[Paper] Pretrained Multilingual Transformers Reveal Quantitative Distance Between Human Languages
Source: arXiv - 2603.17912v1
Overview
A new study shows that the attention patterns inside large multilingual transformers can be turned into a quantitative yardstick for measuring how far apart human languages are. By treating attention maps as probability distributions and comparing them with optimal‑transport math, the authors create an “Attention Transport Distance” (ATD) that mirrors classic linguistic groupings while also being useful for improving low‑resource machine translation.
Key Contributions
- Attention Transport Distance (ATD): A tokenization‑agnostic metric that derives language distance directly from the attention matrices of pretrained multilingual models.
- Empirical validation: ATD reproduces well‑known language families (e.g., Romance, Slavic) and captures geographic/contact effects that traditional typological tables miss.
- Practical boost for MT: Using ATD as a regularizer during fine‑tuning yields measurable gains on low‑resource translation pairs.
- Open‑source toolkit: The authors release code for extracting attention, computing ATD, and visualizing language‑distance graphs, enabling reproducible research and rapid prototyping.
Methodology
- Model selection: The authors start from publicly available multilingual Transformers (e.g., mBART, mT5) that have already been trained on massive parallel corpora.
- Attention extraction: For a given source‑target language pair, they feed a set of parallel sentences through the model and collect the attention weight matrices from every head and layer.
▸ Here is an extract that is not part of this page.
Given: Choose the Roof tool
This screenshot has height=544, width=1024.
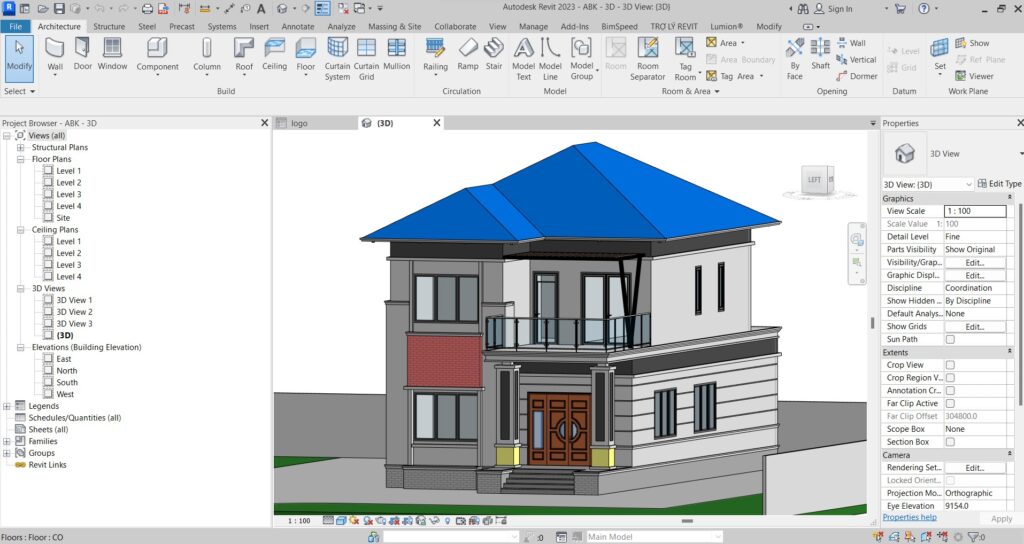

- Distribution view: Each attention matrix is normalized to sum to 1, turning it into a discrete probability distribution over token positions.
- Optimal‑transport comparison: The geometric divergence between two languages’ attention distributions is measured with the Wasserstein distance (a.k.a. Earth Mover’s Distance). This yields a single scalar—ATD—that reflects how the model “shifts” attention when translating between the two languages.
- Aggregation: ATD scores are averaged across heads, layers, and sentence batches to obtain a stable language‑pair distance.
- Evaluation pipeline: The resulting distance matrix is fed into clustering and dimensionality‑reduction tools (e.g., hierarchical clustering, t‑SNE) to compare against known linguistic families and to test downstream MT performance.
Results & Findings
- Clustering aligns with typology: Hierarchical clustering of ATD distances groups languages almost exactly as the Indo‑European, Afro‑Asiatic, and Austronesian families do in standard linguistic literature.
- Geographic signal: Languages that are geographically close but belong to different families (e.g., Turkish and Kurdish) show smaller ATD than distant members of the same family, indicating the metric captures contact‑induced convergence.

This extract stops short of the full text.